The benefits observed from baseline in patients 1 and 2 were also seen when comparing between treated and untreated eyes. In patient 1, this was 0.97 Iu (P <.01) and for patient 2 this benefit was 0.48 Iu (P ≤.01 at all visits except 89 days P = .13).
For visual acuity, patient 1 could only see light and could not read ETDRS letters, which prevented measurement. Throughout the trial, patient 1 continued to be light perceptive. Patient 2 had an acuity of 1.19 in the right eye and 1.25 in the left. There was no change following treatment. In patient 3, there was asymmetry in acuity and the worse eye was selected for the subretinal injection. There was a 0.3 logMAR improvement in this eye that persisted throughout the study. The untreated eye remained similar to baseline acuity.
“These initial results from the first-ever trial of a GUCY2D gene therapy are very encouraging and will inform our ongoing and future trials of this therapy,” co-investigator Artur V. Cideciyan, PhD, a research professor of Ophthalmology in the Perelman School of Medicine, said in a statement.
There were no signs of serious adverse events (AEs) in the eye or systemically. Following the subretinal injection, all patients experienced some mild discomfort, subconjunctival hemorrhage, and reduced intraocular pressure; however, these ocular AEs all resolved. Patient 3 experienced some signs of vitreous cellularity, resulting in steroid use for 8 days and subsequent steroid-induced ocular hypertension. The patient was switched to a different therapy. Additionally, there was also a retinal hole that was repaired via laser in this patient. These AEs all resolved within 14 days.

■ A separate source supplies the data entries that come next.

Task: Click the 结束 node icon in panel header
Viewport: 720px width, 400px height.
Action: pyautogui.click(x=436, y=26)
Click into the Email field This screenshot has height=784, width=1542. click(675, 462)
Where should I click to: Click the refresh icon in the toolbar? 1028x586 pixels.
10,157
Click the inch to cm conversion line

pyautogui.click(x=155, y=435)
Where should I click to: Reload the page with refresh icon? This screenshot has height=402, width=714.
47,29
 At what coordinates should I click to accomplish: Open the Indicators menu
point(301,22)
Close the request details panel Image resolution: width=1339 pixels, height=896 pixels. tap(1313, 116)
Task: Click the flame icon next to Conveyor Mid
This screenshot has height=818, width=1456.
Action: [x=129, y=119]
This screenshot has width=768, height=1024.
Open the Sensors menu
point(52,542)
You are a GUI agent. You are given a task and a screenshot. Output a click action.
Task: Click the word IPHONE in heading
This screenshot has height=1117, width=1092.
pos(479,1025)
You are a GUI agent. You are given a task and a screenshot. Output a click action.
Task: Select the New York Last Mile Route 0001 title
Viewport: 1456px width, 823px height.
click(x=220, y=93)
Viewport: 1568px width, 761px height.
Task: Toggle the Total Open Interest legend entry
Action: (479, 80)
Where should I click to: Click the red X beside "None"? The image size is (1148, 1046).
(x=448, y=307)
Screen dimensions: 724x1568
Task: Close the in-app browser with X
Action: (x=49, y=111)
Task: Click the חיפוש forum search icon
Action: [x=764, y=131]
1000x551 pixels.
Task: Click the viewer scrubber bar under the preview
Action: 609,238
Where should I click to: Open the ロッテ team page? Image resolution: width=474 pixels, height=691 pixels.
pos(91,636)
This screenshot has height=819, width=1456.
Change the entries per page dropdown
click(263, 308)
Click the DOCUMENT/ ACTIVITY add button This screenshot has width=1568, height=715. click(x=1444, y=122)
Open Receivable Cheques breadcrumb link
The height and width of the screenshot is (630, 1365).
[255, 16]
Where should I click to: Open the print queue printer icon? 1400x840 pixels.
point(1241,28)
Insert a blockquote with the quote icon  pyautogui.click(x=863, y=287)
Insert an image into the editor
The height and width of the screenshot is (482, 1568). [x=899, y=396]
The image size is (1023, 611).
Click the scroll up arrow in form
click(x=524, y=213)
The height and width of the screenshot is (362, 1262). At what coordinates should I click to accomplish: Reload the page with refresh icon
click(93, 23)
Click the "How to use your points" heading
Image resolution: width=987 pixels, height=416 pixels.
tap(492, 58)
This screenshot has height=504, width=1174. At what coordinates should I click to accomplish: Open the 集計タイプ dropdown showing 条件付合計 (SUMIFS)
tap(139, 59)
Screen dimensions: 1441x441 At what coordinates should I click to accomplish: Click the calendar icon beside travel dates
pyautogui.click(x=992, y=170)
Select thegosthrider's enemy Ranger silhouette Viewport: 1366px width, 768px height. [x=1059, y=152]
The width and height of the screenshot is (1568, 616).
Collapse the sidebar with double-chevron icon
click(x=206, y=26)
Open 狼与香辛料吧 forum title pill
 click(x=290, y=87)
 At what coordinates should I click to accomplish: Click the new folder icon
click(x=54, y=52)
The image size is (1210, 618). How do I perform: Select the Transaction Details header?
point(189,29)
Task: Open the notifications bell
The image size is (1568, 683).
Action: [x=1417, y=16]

The company developing the therapy, Atsena Therapeutics, was launched in early 2020 following $8.15 million in Series 1 funding. In December 2020, the company received an additional $55 million in series A funding. The company acquired rights to the GUCY2D therapy for LCA in July 2020. The therapy was developed in the laboratory of the co-founder and chief scientific officer Shannon Boye, PhD, as well as by the co-founder and chief technology officer Sanford Boye, MSc.
“We are thrilled that our gene therapy for LCA1 is coming home to Atsena and that we will have the opportunity to further its development,” Shannon Boye, said when the product was acquired. “Atsena was founded to advance treatments for inherited retinal diseases and believes in centering patients’ perspectives and needs in all we do. We are honored to continue to work with LCA1 patients and their families as we strive to treat this debilitating disease.”
In addition to SAR439483 for LCA, the company is also exploring an AAV-mediated gene therapy for Usher syndrome type IB and another for an undisclosed indication. These therapies are currently in preclinical development.